Records for the exercise:
= Beginning of Section =
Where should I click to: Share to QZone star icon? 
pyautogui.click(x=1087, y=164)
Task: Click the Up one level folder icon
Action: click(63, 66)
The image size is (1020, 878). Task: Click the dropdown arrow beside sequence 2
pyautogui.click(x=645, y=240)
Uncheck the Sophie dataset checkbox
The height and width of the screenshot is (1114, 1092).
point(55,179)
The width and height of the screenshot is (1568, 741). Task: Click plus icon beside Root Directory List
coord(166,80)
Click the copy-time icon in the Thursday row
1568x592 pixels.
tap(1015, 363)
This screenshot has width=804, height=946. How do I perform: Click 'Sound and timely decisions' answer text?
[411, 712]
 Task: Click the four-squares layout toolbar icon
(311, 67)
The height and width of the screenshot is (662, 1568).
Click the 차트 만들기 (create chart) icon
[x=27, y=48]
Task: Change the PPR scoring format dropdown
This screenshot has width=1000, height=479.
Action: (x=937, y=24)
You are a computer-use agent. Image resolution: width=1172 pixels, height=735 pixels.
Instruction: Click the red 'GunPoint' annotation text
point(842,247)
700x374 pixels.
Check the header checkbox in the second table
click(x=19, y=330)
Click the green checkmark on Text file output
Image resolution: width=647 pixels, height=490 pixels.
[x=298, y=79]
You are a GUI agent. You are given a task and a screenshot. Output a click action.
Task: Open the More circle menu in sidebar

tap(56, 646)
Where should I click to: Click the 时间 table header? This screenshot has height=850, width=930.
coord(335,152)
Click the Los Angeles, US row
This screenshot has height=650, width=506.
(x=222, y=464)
= End of Section =
Task objective: The required answer is the exact run of lines above starting at the line with "Uncheck the Sophie dataset checkbox" and ending at the line with "The height and width of the screenshot is (662, 1568).", with both ends present.

Output of the exercise:
Uncheck the Sophie dataset checkbox
The height and width of the screenshot is (1114, 1092).
point(55,179)
The width and height of the screenshot is (1568, 741). Task: Click plus icon beside Root Directory List
coord(166,80)
Click the copy-time icon in the Thursday row
1568x592 pixels.
tap(1015, 363)
This screenshot has width=804, height=946. How do I perform: Click 'Sound and timely decisions' answer text?
[411, 712]
 Task: Click the four-squares layout toolbar icon
(311, 67)
The height and width of the screenshot is (662, 1568).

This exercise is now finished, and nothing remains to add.